A woman was attacked and severely injured by a crocodile, while swimming in a lake in far-north Western Australia.

The 38-year-old woman was taking a dip in Butler Cove, Lake Argyle, when the large freshwater crocodile, measuring around 8.2 feet (2.5 m), bit her in an unprovoked attack.

The woman was taken to the Kununurra hospital, following the attack, and then transferred to the Broome Regional Hospital, according to ABC Australia.

The unidentified woman was said to be in a stable condition.

The woman was part of a group that had hired a boat to explore the lake. The woman was swimming in the lake when she was attacked.

The Department of Biodiversity, Conservation and Attractions said a freshwater crocodile was spotted in the area soon after the attack, and matched the size of the reptile that attacked the woman, PerthNow reported.

Staff members from the Parks and Wildlife Service East Kimberley District patrolled Butler Cove the day after the attack, and once again spotted a crocodile of the same size. The reptile approached and interacted with the patrolling vessel, a department spokesperson said, following which it was shot to ensure the safety of visitors.

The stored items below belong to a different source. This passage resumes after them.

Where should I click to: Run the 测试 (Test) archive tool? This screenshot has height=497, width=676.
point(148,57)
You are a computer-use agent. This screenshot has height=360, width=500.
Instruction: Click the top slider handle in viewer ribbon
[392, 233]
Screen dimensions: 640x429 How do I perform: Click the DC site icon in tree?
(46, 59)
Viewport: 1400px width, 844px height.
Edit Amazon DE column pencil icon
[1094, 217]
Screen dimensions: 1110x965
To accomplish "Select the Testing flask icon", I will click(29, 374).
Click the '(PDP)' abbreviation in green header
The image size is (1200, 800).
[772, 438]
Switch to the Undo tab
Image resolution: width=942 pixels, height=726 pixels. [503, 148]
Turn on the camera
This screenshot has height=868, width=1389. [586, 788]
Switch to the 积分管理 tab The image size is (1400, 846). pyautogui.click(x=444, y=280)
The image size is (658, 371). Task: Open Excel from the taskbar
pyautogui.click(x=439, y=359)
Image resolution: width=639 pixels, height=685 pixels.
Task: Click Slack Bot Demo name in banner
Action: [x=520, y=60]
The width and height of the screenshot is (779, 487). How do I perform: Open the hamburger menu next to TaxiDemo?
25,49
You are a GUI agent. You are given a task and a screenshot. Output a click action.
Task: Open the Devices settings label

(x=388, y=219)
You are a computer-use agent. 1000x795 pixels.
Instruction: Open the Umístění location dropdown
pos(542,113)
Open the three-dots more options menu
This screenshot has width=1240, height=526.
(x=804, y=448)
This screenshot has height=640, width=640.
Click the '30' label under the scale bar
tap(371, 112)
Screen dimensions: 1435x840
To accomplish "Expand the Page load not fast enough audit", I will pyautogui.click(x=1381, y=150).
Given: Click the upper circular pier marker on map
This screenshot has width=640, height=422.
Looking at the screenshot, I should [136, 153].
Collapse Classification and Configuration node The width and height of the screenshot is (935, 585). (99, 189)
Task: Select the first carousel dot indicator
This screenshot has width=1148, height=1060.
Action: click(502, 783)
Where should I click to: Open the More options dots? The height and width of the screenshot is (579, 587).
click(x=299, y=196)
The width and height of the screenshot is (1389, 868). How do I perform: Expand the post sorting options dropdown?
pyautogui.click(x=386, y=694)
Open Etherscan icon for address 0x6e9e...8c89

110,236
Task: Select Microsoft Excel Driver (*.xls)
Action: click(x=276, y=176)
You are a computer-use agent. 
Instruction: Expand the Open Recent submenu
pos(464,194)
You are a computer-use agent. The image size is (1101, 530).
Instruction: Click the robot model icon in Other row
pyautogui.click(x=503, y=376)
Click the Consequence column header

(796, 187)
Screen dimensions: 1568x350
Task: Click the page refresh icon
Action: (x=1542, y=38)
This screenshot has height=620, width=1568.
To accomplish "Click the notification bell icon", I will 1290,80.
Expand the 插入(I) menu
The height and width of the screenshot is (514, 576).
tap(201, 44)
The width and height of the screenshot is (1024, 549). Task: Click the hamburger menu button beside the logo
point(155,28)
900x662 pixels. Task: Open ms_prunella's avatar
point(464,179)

“Both the behavior of a crocodile approaching the boat and the events of the previous day is consistent with what staff would identify as a problem animal,” the spokesperson said, according to the outlet. “In order to ensure public safety in the popular recreation and swimming area and with consideration to large community events such as the annual Lake Argyle swim taking place this weekend, staff destroyed the animal.”

The sight of such freshwater crocodiles is common in Lake Argyle, and it is estimated around 35,000 such reptiles inhabit the man-made lake.

These reptiles are not typically dangerous. However, they do have the potential to cause serious harm and can be aggressive if provoked, the spokesperson explained.

“As with all wild animals, freshwater crocodiles’ behavior can change if people feed or interact with them,” the spokesperson said. “The animals can begin seeking out people as a source of food and start exhibiting dangerous behavior.”

The department encouraged those who spot freshwater crocodiles interacting with people as they swim, fish, camp or boat to alert their local Parks and Wildlife Service office.